About this exercise
Would you repeat every line of the material exactly?

Source data
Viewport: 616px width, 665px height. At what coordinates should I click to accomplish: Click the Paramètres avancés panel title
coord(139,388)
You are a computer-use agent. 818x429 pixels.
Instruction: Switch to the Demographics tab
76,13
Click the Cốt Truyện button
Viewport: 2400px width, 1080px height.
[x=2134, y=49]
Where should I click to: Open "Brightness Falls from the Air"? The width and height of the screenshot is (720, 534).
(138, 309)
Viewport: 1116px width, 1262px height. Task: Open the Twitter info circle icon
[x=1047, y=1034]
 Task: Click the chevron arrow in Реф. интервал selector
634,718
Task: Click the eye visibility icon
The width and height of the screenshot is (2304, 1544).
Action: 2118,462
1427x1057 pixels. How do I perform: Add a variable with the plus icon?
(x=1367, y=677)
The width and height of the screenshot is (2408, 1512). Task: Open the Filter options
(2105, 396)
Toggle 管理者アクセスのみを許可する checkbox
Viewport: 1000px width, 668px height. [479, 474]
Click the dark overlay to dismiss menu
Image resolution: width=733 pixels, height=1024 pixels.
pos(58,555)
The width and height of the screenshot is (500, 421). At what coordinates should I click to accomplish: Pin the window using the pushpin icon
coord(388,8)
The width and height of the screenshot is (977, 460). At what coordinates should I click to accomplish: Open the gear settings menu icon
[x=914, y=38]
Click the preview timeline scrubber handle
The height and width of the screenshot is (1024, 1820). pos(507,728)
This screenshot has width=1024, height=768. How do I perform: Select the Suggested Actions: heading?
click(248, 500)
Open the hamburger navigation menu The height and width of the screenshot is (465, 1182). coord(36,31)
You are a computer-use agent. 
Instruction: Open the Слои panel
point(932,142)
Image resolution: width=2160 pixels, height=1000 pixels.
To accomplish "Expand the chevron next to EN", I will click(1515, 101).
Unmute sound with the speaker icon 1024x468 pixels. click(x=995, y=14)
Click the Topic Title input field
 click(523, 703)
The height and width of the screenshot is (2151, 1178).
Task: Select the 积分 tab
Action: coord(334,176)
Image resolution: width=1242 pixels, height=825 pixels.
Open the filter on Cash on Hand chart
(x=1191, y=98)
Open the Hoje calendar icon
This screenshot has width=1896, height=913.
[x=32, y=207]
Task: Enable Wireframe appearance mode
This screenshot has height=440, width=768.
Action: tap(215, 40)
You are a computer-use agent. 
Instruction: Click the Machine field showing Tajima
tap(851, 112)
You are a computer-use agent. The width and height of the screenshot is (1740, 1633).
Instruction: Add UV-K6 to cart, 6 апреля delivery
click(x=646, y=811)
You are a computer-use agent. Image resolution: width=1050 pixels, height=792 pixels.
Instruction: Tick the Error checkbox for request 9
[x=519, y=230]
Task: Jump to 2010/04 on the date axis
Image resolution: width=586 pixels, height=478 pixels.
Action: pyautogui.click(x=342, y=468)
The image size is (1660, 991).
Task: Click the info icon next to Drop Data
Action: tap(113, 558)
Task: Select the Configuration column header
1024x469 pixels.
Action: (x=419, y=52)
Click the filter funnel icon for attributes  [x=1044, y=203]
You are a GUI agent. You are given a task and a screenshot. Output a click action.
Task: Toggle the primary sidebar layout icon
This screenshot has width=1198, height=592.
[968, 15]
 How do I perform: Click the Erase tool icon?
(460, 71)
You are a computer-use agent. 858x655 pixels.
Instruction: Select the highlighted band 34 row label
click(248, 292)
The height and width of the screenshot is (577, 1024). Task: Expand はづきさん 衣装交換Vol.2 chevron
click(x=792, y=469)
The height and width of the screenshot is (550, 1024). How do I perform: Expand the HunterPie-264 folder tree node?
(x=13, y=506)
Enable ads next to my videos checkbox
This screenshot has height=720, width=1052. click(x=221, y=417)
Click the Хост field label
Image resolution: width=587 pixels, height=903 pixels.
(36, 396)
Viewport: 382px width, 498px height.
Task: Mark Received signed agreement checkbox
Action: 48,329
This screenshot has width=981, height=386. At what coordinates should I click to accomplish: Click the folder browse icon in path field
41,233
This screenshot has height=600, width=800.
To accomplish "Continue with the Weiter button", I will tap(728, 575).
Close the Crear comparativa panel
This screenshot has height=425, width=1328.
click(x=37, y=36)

Result below
Viewport: 616px width, 665px height. At what coordinates should I click to accomplish: Click the Paramètres avancés panel title
coord(139,388)
You are a computer-use agent. 818x429 pixels.
Instruction: Switch to the Demographics tab
76,13
Click the Cốt Truyện button
Viewport: 2400px width, 1080px height.
[x=2134, y=49]
Where should I click to: Open "Brightness Falls from the Air"? The width and height of the screenshot is (720, 534).
(138, 309)
Viewport: 1116px width, 1262px height. Task: Open the Twitter info circle icon
[x=1047, y=1034]
 Task: Click the chevron arrow in Реф. интервал selector
634,718
Task: Click the eye visibility icon
The width and height of the screenshot is (2304, 1544).
Action: 2118,462
1427x1057 pixels. How do I perform: Add a variable with the plus icon?
(x=1367, y=677)
The width and height of the screenshot is (2408, 1512). Task: Open the Filter options
(2105, 396)
Toggle 管理者アクセスのみを許可する checkbox
Viewport: 1000px width, 668px height. [479, 474]
Click the dark overlay to dismiss menu
Image resolution: width=733 pixels, height=1024 pixels.
pos(58,555)
The width and height of the screenshot is (500, 421). At what coordinates should I click to accomplish: Pin the window using the pushpin icon
coord(388,8)
The width and height of the screenshot is (977, 460). At what coordinates should I click to accomplish: Open the gear settings menu icon
[x=914, y=38]
Click the preview timeline scrubber handle
The height and width of the screenshot is (1024, 1820). pos(507,728)
This screenshot has width=1024, height=768. How do I perform: Select the Suggested Actions: heading?
click(248, 500)
Open the hamburger navigation menu The height and width of the screenshot is (465, 1182). coord(36,31)
You are a computer-use agent. 
Instruction: Open the Слои panel
point(932,142)
Image resolution: width=2160 pixels, height=1000 pixels.
To accomplish "Expand the chevron next to EN", I will click(1515, 101).
Unmute sound with the speaker icon 1024x468 pixels. click(x=995, y=14)
Click the Topic Title input field
 click(523, 703)
The height and width of the screenshot is (2151, 1178).
Task: Select the 积分 tab
Action: coord(334,176)
Image resolution: width=1242 pixels, height=825 pixels.
Open the filter on Cash on Hand chart
(x=1191, y=98)
Open the Hoje calendar icon
This screenshot has width=1896, height=913.
[x=32, y=207]
Task: Enable Wireframe appearance mode
This screenshot has height=440, width=768.
Action: tap(215, 40)
You are a computer-use agent. 
Instruction: Click the Machine field showing Tajima
tap(851, 112)
You are a computer-use agent. The width and height of the screenshot is (1740, 1633).
Instruction: Add UV-K6 to cart, 6 апреля delivery
click(x=646, y=811)
You are a computer-use agent. Image resolution: width=1050 pixels, height=792 pixels.
Instruction: Tick the Error checkbox for request 9
[x=519, y=230]
Task: Jump to 2010/04 on the date axis
Image resolution: width=586 pixels, height=478 pixels.
Action: pyautogui.click(x=342, y=468)
The image size is (1660, 991).
Task: Click the info icon next to Drop Data
Action: tap(113, 558)
Task: Select the Configuration column header
1024x469 pixels.
Action: (x=419, y=52)
Click the filter funnel icon for attributes  [x=1044, y=203]
You are a GUI agent. You are given a task and a screenshot. Output a click action.
Task: Toggle the primary sidebar layout icon
This screenshot has width=1198, height=592.
[968, 15]
 How do I perform: Click the Erase tool icon?
(460, 71)
You are a computer-use agent. 858x655 pixels.
Instruction: Select the highlighted band 34 row label
click(248, 292)
The height and width of the screenshot is (577, 1024). Task: Expand はづきさん 衣装交換Vol.2 chevron
click(x=792, y=469)
The height and width of the screenshot is (550, 1024). How do I perform: Expand the HunterPie-264 folder tree node?
(x=13, y=506)
Enable ads next to my videos checkbox
This screenshot has height=720, width=1052. click(x=221, y=417)
Click the Хост field label
Image resolution: width=587 pixels, height=903 pixels.
(36, 396)
Viewport: 382px width, 498px height.
Task: Mark Received signed agreement checkbox
Action: 48,329
This screenshot has width=981, height=386. At what coordinates should I click to accomplish: Click the folder browse icon in path field
41,233
This screenshot has height=600, width=800.
To accomplish "Continue with the Weiter button", I will tap(728, 575).
Close the Crear comparativa panel
This screenshot has height=425, width=1328.
click(x=37, y=36)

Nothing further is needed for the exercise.